§ Work order
Omit each picture as you copy the entries exactly.

§ Exercise data
+++

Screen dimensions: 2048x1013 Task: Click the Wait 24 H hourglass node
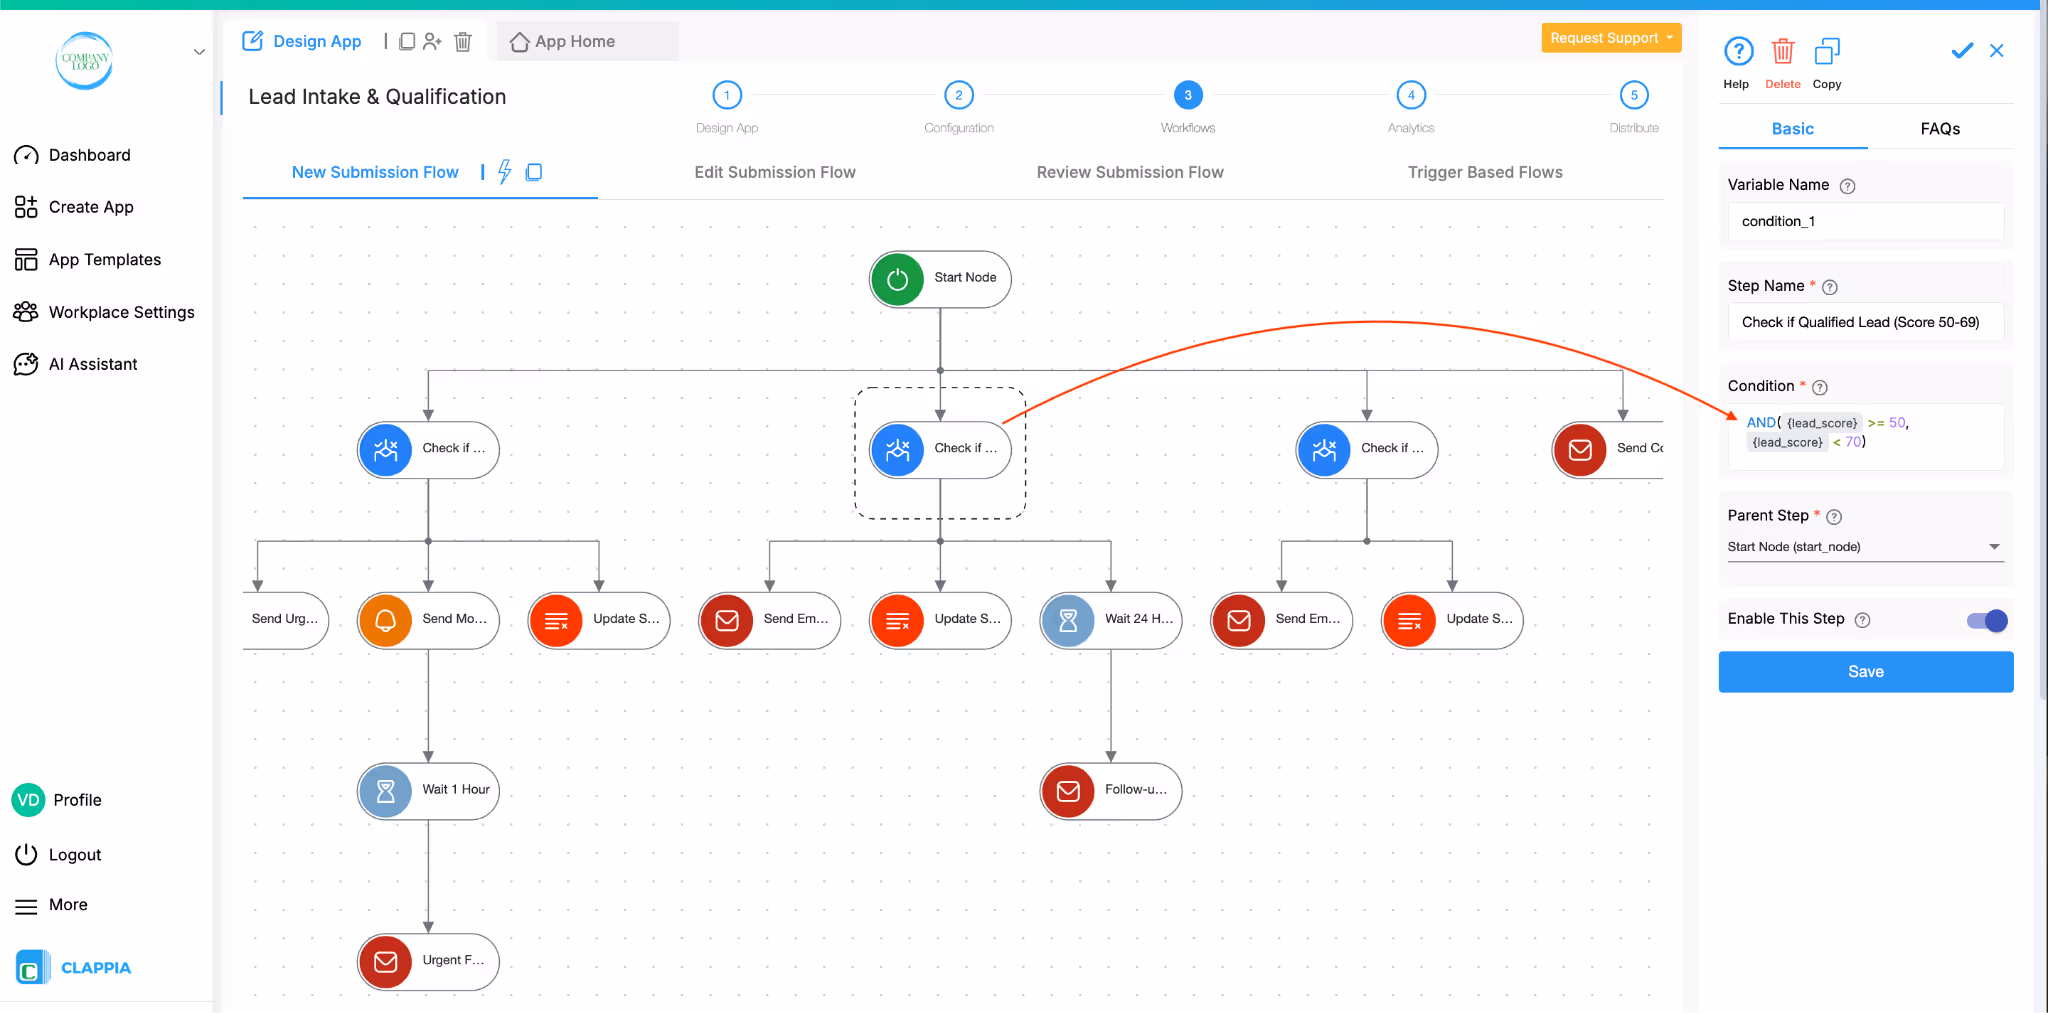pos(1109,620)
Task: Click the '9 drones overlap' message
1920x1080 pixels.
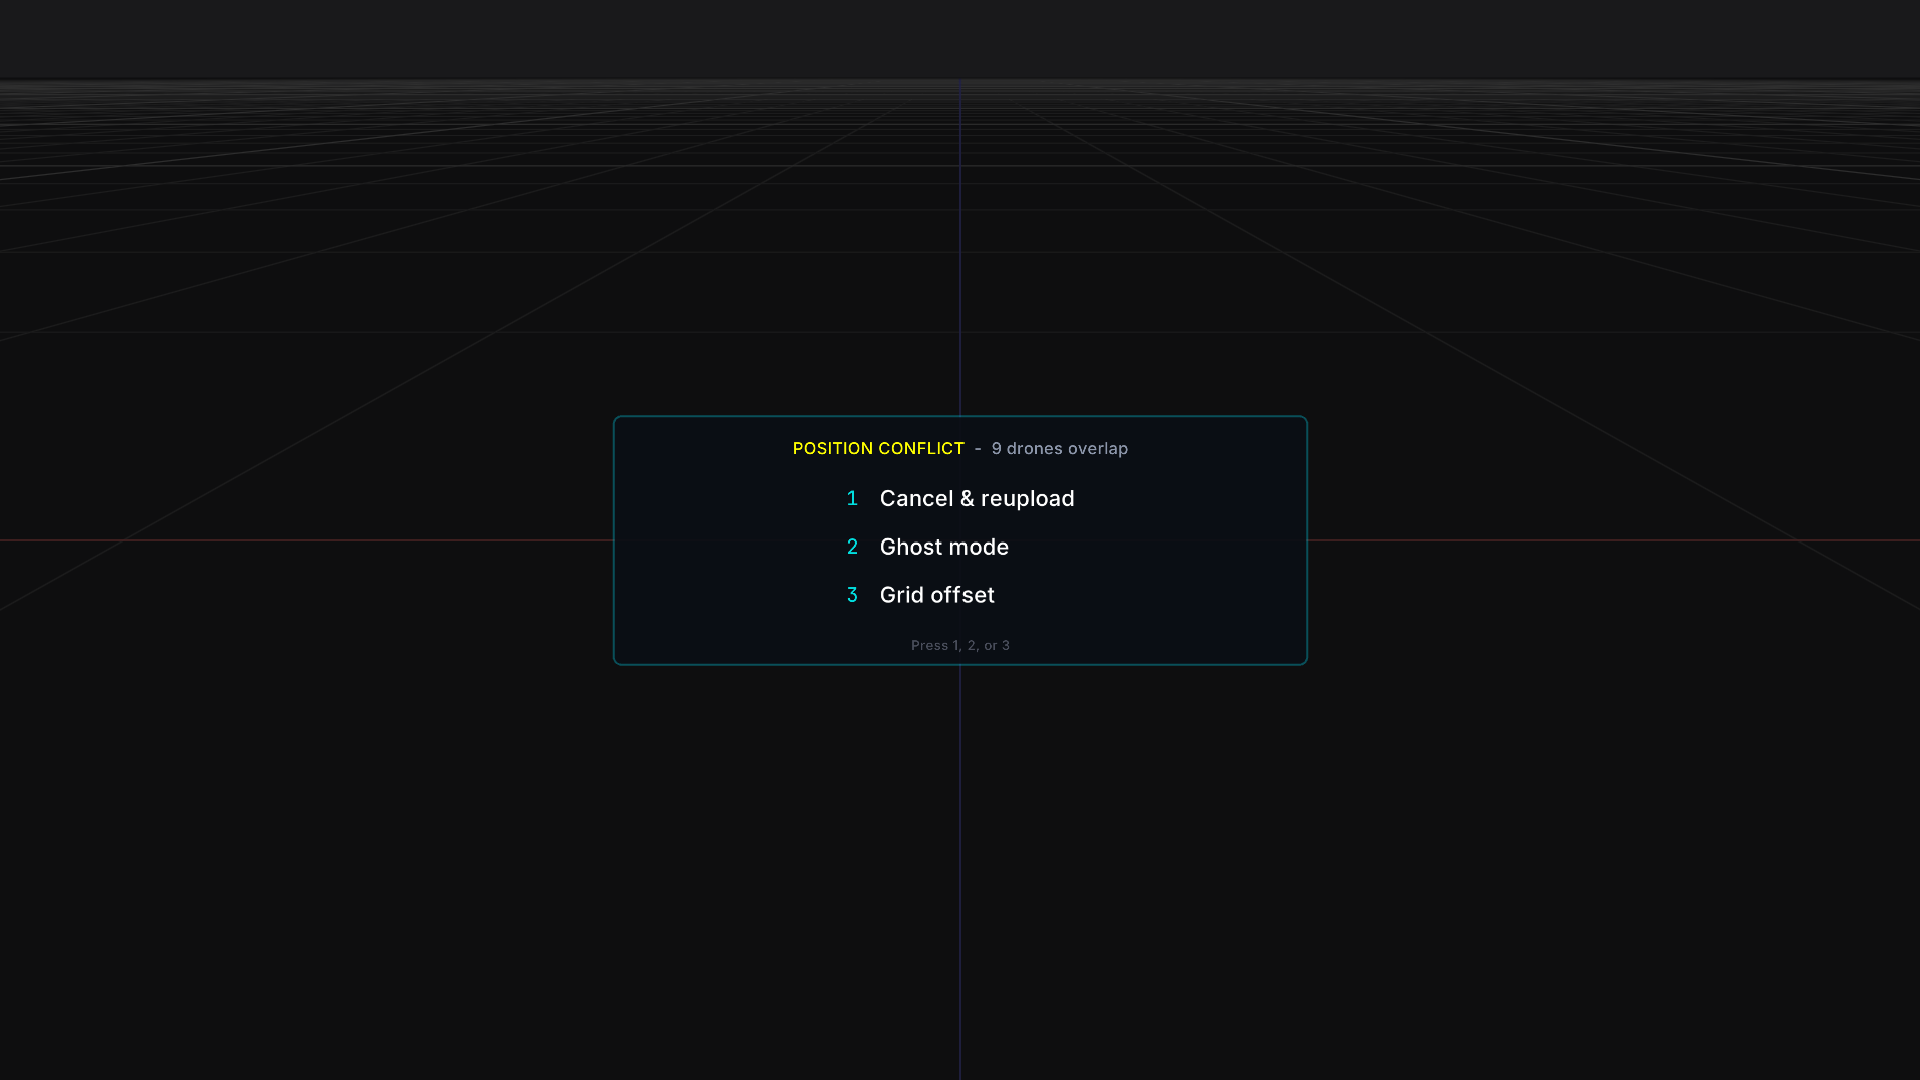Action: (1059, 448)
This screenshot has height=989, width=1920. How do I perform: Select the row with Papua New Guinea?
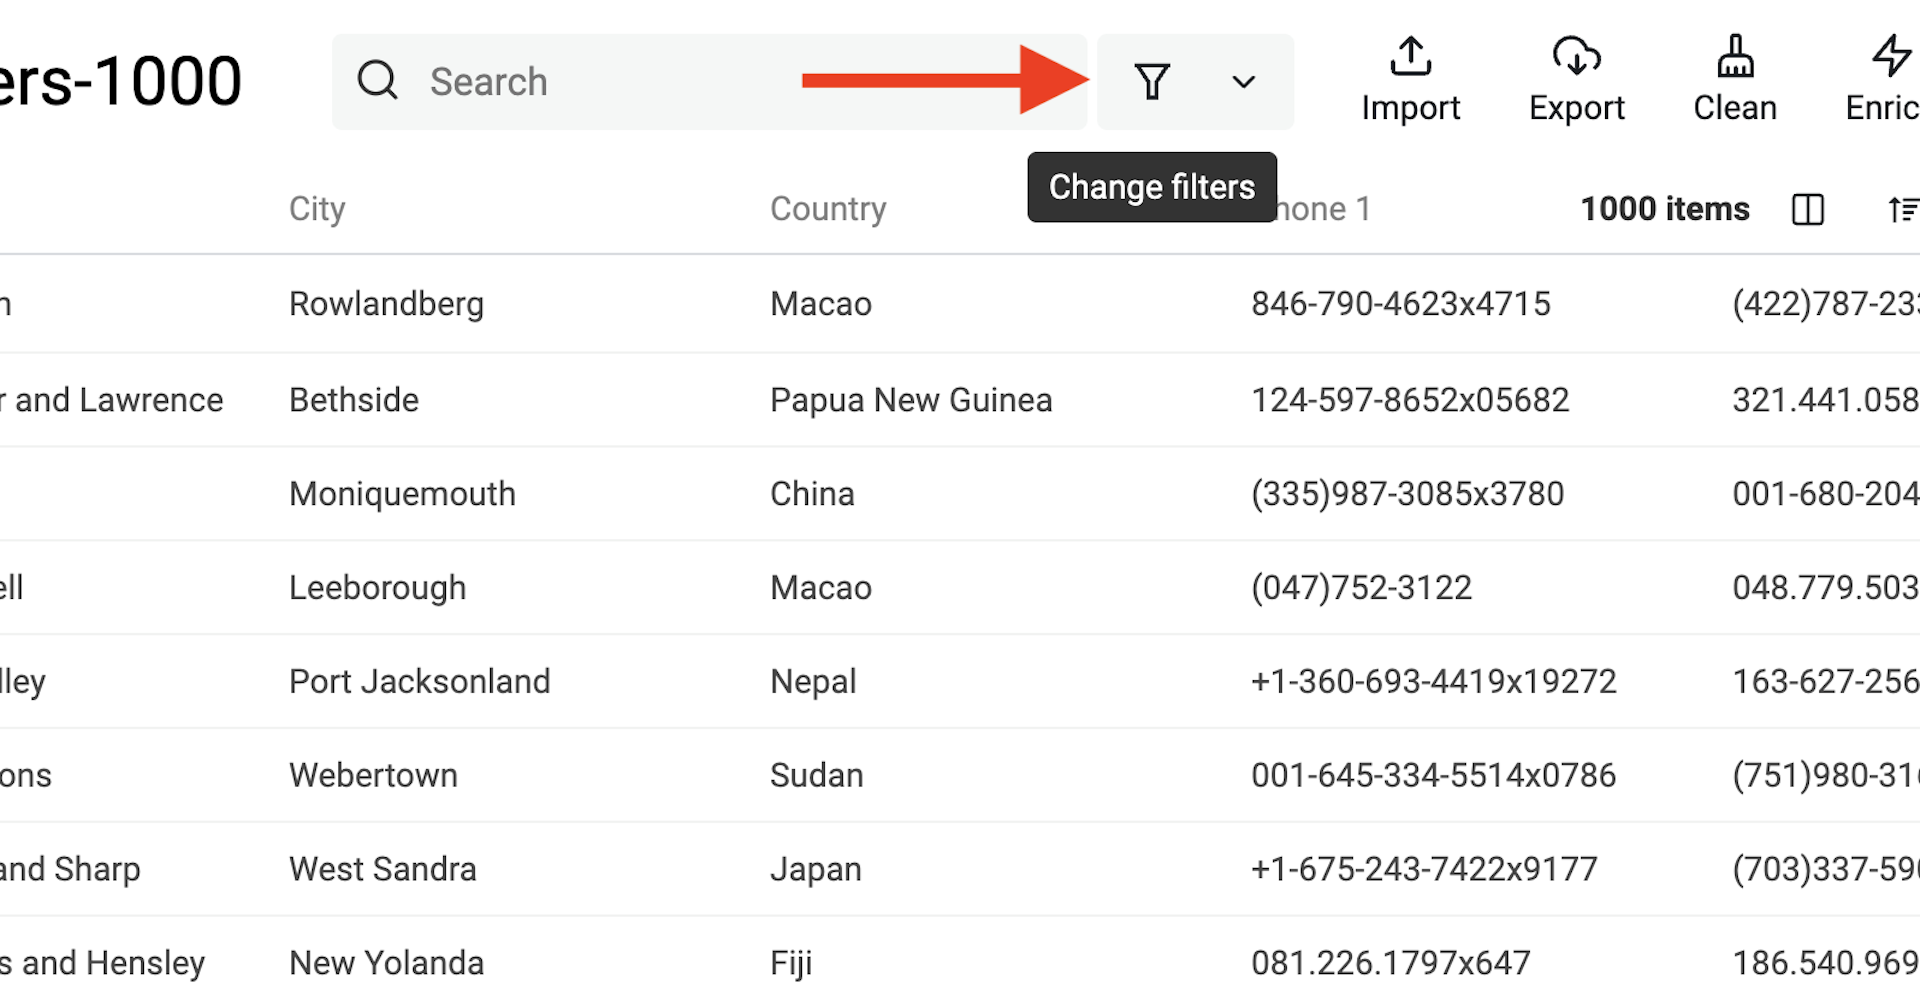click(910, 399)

+++

§ Solution to this task
Screen dimensions: 2048x1013 Task: Click the Wait 24 H hourglass node
pos(1109,620)
Task: Click the '9 drones overlap' message
1920x1080 pixels.
Action: (1059, 448)
This screenshot has height=989, width=1920. How do I perform: Select the row with Papua New Guinea?
click(910, 399)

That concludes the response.